6. The options vest and become exercisable as to 25% of the shares of Common Stock of the Issuer subject to each such option on the first anniversary of the date of grant of October 15, 2019 and as to 6.25% of such shares at the end of each successive three-month period thereafter, subject to the reporting person's continued employment with the Issuer through each vesting date.
7. The options were granted on March 13, 2020 and vest and become exercisable in three equal installments of 33 1/3% on March 15, 2021, March 15, 2022 and March 15, 2023, subject to the reporting person's continued employment with the Issuer through each vesting date.
Remarks:
/s/ Steve Milton, as attorney-in-fact for David D. Moore 06/17/2020
** Signature of Reporting Person Date
Reminder: Report on a separate line for each class of securities beneficially owned directly or indirectly.
* If the form is filed by more than one reporting person, see Instruction 5 (b)(v).
** Intentional misstatements or omissions of facts constitute Federal Criminal Violations See 18 U.S.C. 1001 and 15 U.S.C. 78ff(a).
Note: File three copies of this Form, one of which must be manually signed. If space is insufficient, see Instruction 6 for procedure.
Persons who respond to the collection of information contained in this form are not required to respond unless the form displays a currently valid OMB Number.
POWER OF ATTORNEY

          The undersigned does hereby constitute and appoint Steve Milton, Aimee Williams-Ramey and Carol Laico each of them, with full power to act alone, his true and lawful attorney-in-fact and agent, with full power of substitution and resubstitution, for him and in his name, place and stead, in any and all capacities, (1) to prepare, execute in the undersigned's name and on the undersigned's behalf, and submit to the U.S. Securities and Exchange Commission (the "SEC") a Form ID, including amendments thereto, and any other documents necessary or appropriate to obtain codes and passwords enabling the undersigned to make electronic filings with the SEC of reports required by Section 16(a)of the Securities Exchange Act of 1934, as amended  (the "Exchange Act") or any rule or regulation of the SEC and (2) to prepare, execute and acknowledge Forms 3, 4, 5 and 144 (including amendments thereto) with respect to securities of Sabre Corporation (the "Company"), and to deliver and file the same with all exhibits thereto, and all other documents in connection therewith, to and with the SEC, the national securities exchanges and the Company pursuant to Section 16(a) of the Exchange Act and the rules and regulations thereunder, granting unto said attorneys-in-fact and agents, and each of them, full power and authority to do and perform each and every act and thing requisite and necessary to be done, as fully to all intents and purposes as the undersigned might or could do in person, hereby ratifying and confirming all that said attorneys-in-fact and agents or any one of them, or his substitute or their substitutes,  lawfully do or cause to be done by virtue hereof. The undersigned agrees that each of the attorney-in-fact herein may rely entirely on information furnished orally or in writing by the undersigned to such attorney-in-fact.

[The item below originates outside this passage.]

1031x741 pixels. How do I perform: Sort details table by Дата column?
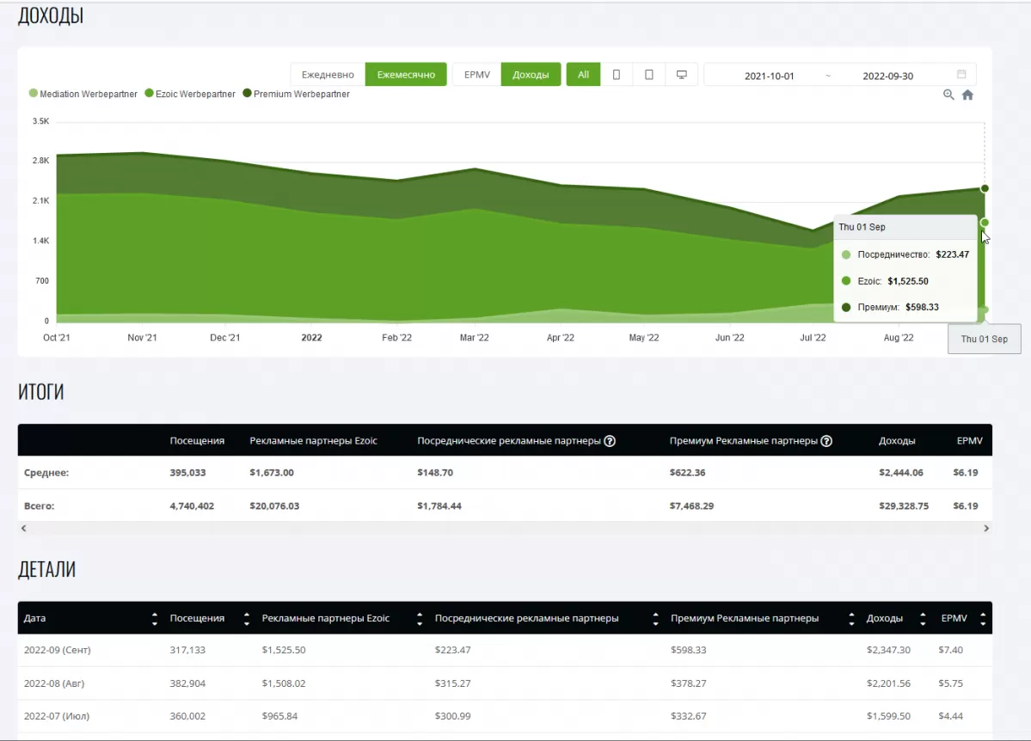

          The validity of this Power of Attorney shall not be affected in any manner by reason of the execution, at any time, of other powers of attorney by the undersigned in favor of persons other than those named herein.

           The undersigned agrees and represents to those dealing with any of the attorneys-in-fact herein that this Power of Attorney is for indefinite duration and may be voluntarily revoked only by written notice delivered to such attorney-in-fact.

           IN WITNESS WHEREOF, I have hereunto set my hand effective this 3rd day of June 2020.